- **EXERCISE DESCRIPTION**: An exact transcription of every record is needed.
[[ PROVIDED INFORMATION, beginning ]]
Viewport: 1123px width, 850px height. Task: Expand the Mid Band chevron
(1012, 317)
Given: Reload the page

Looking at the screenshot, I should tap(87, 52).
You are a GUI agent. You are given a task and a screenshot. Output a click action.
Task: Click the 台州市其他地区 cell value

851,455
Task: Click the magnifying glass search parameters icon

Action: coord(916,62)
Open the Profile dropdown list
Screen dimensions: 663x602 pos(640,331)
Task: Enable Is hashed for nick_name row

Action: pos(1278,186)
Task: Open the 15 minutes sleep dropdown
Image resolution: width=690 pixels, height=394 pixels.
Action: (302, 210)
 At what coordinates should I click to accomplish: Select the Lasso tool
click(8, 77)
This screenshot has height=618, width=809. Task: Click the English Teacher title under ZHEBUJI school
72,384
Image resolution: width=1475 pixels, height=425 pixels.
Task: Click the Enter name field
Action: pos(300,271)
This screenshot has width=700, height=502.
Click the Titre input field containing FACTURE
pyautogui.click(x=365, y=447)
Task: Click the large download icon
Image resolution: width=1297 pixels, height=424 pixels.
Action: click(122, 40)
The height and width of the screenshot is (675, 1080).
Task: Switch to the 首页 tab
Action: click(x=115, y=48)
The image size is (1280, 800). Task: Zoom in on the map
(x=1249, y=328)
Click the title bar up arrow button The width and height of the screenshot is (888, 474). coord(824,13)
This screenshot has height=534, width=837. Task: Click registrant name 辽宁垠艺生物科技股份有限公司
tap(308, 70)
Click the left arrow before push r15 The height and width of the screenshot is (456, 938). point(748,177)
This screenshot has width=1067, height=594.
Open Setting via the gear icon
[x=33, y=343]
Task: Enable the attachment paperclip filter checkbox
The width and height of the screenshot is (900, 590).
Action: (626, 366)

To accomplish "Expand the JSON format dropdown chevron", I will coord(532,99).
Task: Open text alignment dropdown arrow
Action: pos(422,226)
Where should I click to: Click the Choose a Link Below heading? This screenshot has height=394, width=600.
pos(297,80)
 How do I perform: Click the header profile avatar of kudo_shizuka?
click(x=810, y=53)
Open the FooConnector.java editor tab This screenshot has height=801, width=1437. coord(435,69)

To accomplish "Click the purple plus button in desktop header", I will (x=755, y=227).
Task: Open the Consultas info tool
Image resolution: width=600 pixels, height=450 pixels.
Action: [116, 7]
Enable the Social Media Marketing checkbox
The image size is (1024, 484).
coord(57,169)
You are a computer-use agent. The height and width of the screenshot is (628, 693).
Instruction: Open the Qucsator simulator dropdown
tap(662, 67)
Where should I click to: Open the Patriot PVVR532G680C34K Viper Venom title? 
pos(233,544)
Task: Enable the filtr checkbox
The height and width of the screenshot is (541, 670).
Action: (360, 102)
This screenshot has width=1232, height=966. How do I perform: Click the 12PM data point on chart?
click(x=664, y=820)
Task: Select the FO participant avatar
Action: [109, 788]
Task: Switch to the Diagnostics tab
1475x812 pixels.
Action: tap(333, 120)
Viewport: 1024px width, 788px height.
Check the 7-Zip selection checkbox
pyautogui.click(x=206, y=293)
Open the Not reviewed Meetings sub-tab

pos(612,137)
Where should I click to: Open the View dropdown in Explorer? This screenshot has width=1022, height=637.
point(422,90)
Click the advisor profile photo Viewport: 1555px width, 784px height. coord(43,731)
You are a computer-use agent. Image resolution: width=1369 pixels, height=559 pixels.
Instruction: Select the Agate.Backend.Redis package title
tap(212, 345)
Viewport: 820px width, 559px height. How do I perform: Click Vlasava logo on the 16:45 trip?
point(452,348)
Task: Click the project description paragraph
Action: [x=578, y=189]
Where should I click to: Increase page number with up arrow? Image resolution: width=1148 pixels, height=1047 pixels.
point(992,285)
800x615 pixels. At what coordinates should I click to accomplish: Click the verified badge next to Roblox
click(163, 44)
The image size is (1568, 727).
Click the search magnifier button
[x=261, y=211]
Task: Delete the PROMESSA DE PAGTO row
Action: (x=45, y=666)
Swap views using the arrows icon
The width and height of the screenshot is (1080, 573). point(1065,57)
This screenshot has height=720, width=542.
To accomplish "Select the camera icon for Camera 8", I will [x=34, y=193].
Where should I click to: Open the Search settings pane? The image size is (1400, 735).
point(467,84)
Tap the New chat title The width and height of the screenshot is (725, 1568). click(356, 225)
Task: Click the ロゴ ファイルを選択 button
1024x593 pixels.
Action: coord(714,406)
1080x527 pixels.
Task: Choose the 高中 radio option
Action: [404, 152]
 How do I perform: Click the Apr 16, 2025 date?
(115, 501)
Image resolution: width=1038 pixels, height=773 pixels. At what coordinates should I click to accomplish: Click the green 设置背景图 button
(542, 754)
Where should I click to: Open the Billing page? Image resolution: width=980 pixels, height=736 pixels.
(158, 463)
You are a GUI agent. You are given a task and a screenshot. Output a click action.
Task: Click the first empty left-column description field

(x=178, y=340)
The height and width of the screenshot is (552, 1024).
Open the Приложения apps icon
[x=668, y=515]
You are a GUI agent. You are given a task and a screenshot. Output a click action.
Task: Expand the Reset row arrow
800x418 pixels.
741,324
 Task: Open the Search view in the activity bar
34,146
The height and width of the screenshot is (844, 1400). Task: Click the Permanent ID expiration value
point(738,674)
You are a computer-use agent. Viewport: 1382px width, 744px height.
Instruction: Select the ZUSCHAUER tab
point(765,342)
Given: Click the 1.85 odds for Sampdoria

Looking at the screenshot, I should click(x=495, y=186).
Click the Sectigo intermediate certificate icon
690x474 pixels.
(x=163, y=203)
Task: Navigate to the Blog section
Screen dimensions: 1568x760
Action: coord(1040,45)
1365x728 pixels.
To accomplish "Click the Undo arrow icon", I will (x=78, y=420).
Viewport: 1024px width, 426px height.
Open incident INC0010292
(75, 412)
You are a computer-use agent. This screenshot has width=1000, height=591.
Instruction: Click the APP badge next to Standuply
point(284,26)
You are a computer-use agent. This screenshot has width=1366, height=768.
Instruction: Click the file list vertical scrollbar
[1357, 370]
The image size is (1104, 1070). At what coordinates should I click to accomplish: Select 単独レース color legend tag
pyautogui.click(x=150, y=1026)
[[ PROVIDED INFORMATION, end ]]
- **ANSWER SPACE**:
Viewport: 1123px width, 850px height. Task: Expand the Mid Band chevron
(1012, 317)
Given: Reload the page

Looking at the screenshot, I should tap(87, 52).
You are a GUI agent. You are given a task and a screenshot. Output a click action.
Task: Click the 台州市其他地区 cell value

851,455
Task: Click the magnifying glass search parameters icon

Action: coord(916,62)
Open the Profile dropdown list
Screen dimensions: 663x602 pos(640,331)
Task: Enable Is hashed for nick_name row

Action: pos(1278,186)
Task: Open the 15 minutes sleep dropdown
Image resolution: width=690 pixels, height=394 pixels.
Action: (302, 210)
 At what coordinates should I click to accomplish: Select the Lasso tool
click(8, 77)
This screenshot has height=618, width=809. Task: Click the English Teacher title under ZHEBUJI school
72,384
Image resolution: width=1475 pixels, height=425 pixels.
Task: Click the Enter name field
Action: pos(300,271)
This screenshot has width=700, height=502.
Click the Titre input field containing FACTURE
pyautogui.click(x=365, y=447)
Task: Click the large download icon
Image resolution: width=1297 pixels, height=424 pixels.
Action: click(122, 40)
The height and width of the screenshot is (675, 1080).
Task: Switch to the 首页 tab
Action: click(x=115, y=48)
The image size is (1280, 800). Task: Zoom in on the map
(x=1249, y=328)
Click the title bar up arrow button The width and height of the screenshot is (888, 474). coord(824,13)
This screenshot has height=534, width=837. Task: Click registrant name 辽宁垠艺生物科技股份有限公司
tap(308, 70)
Click the left arrow before push r15 The height and width of the screenshot is (456, 938). point(748,177)
This screenshot has width=1067, height=594.
Open Setting via the gear icon
[x=33, y=343]
Task: Enable the attachment paperclip filter checkbox
The width and height of the screenshot is (900, 590).
Action: (626, 366)

To accomplish "Expand the JSON format dropdown chevron", I will coord(532,99).
Task: Open text alignment dropdown arrow
Action: pos(422,226)
Where should I click to: Click the Choose a Link Below heading? This screenshot has height=394, width=600.
pos(297,80)
 How do I perform: Click the header profile avatar of kudo_shizuka?
click(x=810, y=53)
Open the FooConnector.java editor tab This screenshot has height=801, width=1437. coord(435,69)

To accomplish "Click the purple plus button in desktop header", I will (x=755, y=227).
Task: Open the Consultas info tool
Image resolution: width=600 pixels, height=450 pixels.
Action: [116, 7]
Enable the Social Media Marketing checkbox
The image size is (1024, 484).
coord(57,169)
You are a computer-use agent. The height and width of the screenshot is (628, 693).
Instruction: Open the Qucsator simulator dropdown
tap(662, 67)
Where should I click to: Open the Patriot PVVR532G680C34K Viper Venom title? 
pos(233,544)
Task: Enable the filtr checkbox
The height and width of the screenshot is (541, 670).
Action: (360, 102)
This screenshot has width=1232, height=966. How do I perform: Click the 12PM data point on chart?
click(x=664, y=820)
Task: Select the FO participant avatar
Action: [109, 788]
Task: Switch to the Diagnostics tab
1475x812 pixels.
Action: tap(333, 120)
Viewport: 1024px width, 788px height.
Check the 7-Zip selection checkbox
pyautogui.click(x=206, y=293)
Open the Not reviewed Meetings sub-tab

pos(612,137)
Where should I click to: Open the View dropdown in Explorer? This screenshot has width=1022, height=637.
point(422,90)
Click the advisor profile photo Viewport: 1555px width, 784px height. coord(43,731)
You are a computer-use agent. Image resolution: width=1369 pixels, height=559 pixels.
Instruction: Select the Agate.Backend.Redis package title
tap(212, 345)
Viewport: 820px width, 559px height. How do I perform: Click Vlasava logo on the 16:45 trip?
point(452,348)
Task: Click the project description paragraph
Action: [x=578, y=189]
Where should I click to: Increase page number with up arrow? Image resolution: width=1148 pixels, height=1047 pixels.
point(992,285)
800x615 pixels. At what coordinates should I click to accomplish: Click the verified badge next to Roblox
click(163, 44)
The image size is (1568, 727).
Click the search magnifier button
[x=261, y=211]
Task: Delete the PROMESSA DE PAGTO row
Action: (x=45, y=666)
Swap views using the arrows icon
The width and height of the screenshot is (1080, 573). point(1065,57)
This screenshot has height=720, width=542.
To accomplish "Select the camera icon for Camera 8", I will [x=34, y=193].
Where should I click to: Open the Search settings pane? The image size is (1400, 735).
point(467,84)
Tap the New chat title The width and height of the screenshot is (725, 1568). click(356, 225)
Task: Click the ロゴ ファイルを選択 button
1024x593 pixels.
Action: coord(714,406)
1080x527 pixels.
Task: Choose the 高中 radio option
Action: [404, 152]
 How do I perform: Click the Apr 16, 2025 date?
(115, 501)
Image resolution: width=1038 pixels, height=773 pixels. At what coordinates should I click to accomplish: Click the green 设置背景图 button
(542, 754)
Where should I click to: Open the Billing page? Image resolution: width=980 pixels, height=736 pixels.
(158, 463)
You are a GUI agent. You are given a task and a screenshot. Output a click action.
Task: Click the first empty left-column description field

(x=178, y=340)
The height and width of the screenshot is (552, 1024).
Open the Приложения apps icon
[x=668, y=515]
You are a GUI agent. You are given a task and a screenshot. Output a click action.
Task: Expand the Reset row arrow
800x418 pixels.
741,324
 Task: Open the Search view in the activity bar
34,146
The height and width of the screenshot is (844, 1400). Task: Click the Permanent ID expiration value
point(738,674)
You are a computer-use agent. Viewport: 1382px width, 744px height.
Instruction: Select the ZUSCHAUER tab
point(765,342)
Given: Click the 1.85 odds for Sampdoria

Looking at the screenshot, I should click(x=495, y=186).
Click the Sectigo intermediate certificate icon
690x474 pixels.
(x=163, y=203)
Task: Navigate to the Blog section
Screen dimensions: 1568x760
Action: coord(1040,45)
1365x728 pixels.
To accomplish "Click the Undo arrow icon", I will (x=78, y=420).
Viewport: 1024px width, 426px height.
Open incident INC0010292
(75, 412)
You are a computer-use agent. This screenshot has width=1000, height=591.
Instruction: Click the APP badge next to Standuply
point(284,26)
You are a computer-use agent. This screenshot has width=1366, height=768.
Instruction: Click the file list vertical scrollbar
[1357, 370]
The image size is (1104, 1070). At what coordinates should I click to accomplish: Select 単独レース color legend tag
pyautogui.click(x=150, y=1026)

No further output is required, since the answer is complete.